TASK DETAILS
Whenever a line below includes the word "link", copy that line.

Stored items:
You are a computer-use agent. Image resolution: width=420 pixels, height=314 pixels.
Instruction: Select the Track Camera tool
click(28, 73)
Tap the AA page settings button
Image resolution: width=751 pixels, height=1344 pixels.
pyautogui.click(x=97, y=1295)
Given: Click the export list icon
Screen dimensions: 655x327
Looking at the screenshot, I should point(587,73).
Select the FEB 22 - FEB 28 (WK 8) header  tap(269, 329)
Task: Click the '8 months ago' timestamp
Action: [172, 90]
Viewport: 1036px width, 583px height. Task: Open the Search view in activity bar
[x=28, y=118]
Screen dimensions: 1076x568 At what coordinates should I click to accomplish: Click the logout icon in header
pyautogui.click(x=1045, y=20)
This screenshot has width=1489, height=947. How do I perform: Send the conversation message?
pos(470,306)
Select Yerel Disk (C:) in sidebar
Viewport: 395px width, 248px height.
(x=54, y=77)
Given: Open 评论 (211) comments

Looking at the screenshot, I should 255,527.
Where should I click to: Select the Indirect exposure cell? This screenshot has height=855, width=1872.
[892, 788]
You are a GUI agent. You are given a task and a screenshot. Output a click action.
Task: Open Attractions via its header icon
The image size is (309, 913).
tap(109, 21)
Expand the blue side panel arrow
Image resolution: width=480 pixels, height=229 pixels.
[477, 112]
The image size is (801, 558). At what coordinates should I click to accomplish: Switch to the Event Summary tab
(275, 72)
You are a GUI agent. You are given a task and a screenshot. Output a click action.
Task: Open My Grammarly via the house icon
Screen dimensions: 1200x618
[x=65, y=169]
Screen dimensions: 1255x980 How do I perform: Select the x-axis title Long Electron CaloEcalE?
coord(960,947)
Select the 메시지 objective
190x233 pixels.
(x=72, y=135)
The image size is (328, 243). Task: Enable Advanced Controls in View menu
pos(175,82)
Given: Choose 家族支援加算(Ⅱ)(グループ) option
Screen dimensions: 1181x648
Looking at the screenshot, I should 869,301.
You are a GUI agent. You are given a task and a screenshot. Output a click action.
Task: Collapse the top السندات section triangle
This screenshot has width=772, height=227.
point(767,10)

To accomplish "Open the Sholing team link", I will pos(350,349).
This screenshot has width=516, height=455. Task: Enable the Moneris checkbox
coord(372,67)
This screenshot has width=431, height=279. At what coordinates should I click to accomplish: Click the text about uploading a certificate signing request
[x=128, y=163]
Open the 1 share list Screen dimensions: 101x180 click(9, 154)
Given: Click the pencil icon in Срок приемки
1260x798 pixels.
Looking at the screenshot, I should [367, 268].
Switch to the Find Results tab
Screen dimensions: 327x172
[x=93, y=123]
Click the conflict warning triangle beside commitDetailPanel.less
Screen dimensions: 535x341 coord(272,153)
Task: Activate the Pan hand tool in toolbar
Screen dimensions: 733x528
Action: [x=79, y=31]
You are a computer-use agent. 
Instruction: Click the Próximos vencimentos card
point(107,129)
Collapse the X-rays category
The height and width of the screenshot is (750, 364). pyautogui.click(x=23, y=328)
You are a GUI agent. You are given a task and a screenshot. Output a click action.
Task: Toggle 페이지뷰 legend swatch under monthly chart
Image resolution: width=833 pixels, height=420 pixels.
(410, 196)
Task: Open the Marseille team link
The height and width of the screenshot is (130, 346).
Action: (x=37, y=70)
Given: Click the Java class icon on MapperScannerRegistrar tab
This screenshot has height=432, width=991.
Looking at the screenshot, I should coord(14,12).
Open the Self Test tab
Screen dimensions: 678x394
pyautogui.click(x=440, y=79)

RESPONSE AREA
To accomplish "Open the Sholing team link", I will pos(350,349).
Task: Open the Marseille team link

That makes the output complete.